The decision of Nigel Dodds not to stand for DUP leader has taken political pundits by surprise.
The party’s deputy and Westminster leader is currently at the height of his career.
The North Belfast MP leads a contingent of eight MPs at a time when David Cameron only needs to suffer rebellion by six backbench Tories to lose his Commons majority.
Mr Dodds has plenty to concentrate his mind at Westminster, and he said as much in his statement yesterday afternoon.
Even so, it is surprising that he has decided not to seek a position that was, it seemed, his for the taking.
Mr Dodds has been prominent in unionism for 30 years yet is a relatively young 57 – a decade younger than Peter Robinson. His background as a Cambridge-educated barrister would win the respect of the Tory elites that could prove so useful in the current parliament. But the logic that Mr Dodds cited for not standing yesterday, and indeed previously, is compelling.
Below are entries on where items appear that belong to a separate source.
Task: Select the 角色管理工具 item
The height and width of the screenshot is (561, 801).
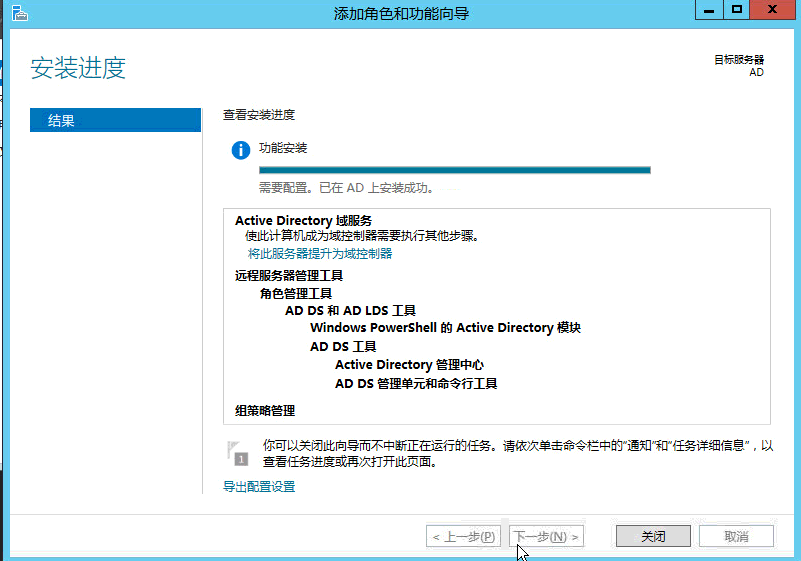Action: [x=296, y=294]
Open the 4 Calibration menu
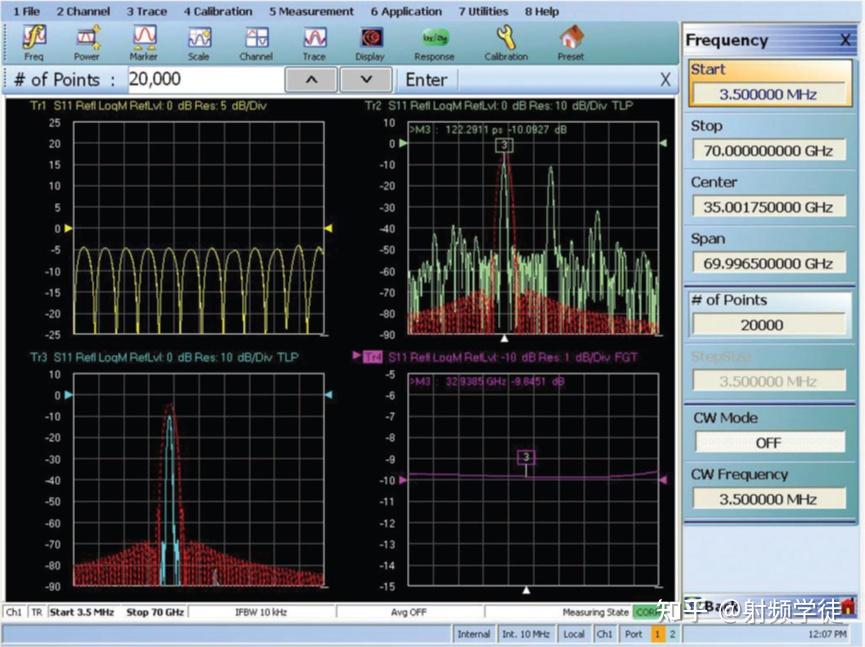 218,11
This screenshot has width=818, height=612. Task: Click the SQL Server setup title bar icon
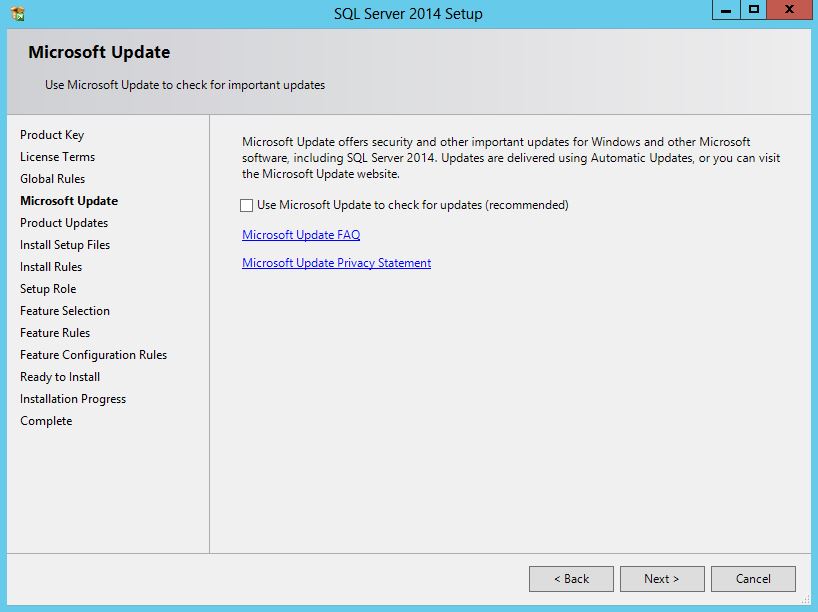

A DUP leader based in Westminster would face managerial headaches, now that being both an MP and MLA is thought unacceptable and with key party operatives at Stormont.
It is an indication of the ultimate success of devolution (for all its day-to-day failings in practice) that being an MP has now returned to the status it had in the 1950s and 60s: a privileged elected position for sure, but one that is removed from all the main decision-making relating to Northern Ireland. In that sense, it is an almost sad end of an era when Westminster was the heart of the action, both locally and nationally.
Now the exact role of MPs is uncertain. English votes for English laws could place Ulster, Scots and Welsh MPs on an outer tier of influence. Meanwhile, the European Parliament could grow in significance or – if we quit the EU – have no UK relevance at all.
With Mr Dodds out of the running as an MP, there is irony in Sammy Wilson’s emergence as a possible contender. He reluctantly quit Stormont to stay at Westminster. Perhaps he is partly staking a claim for the importance of MPs.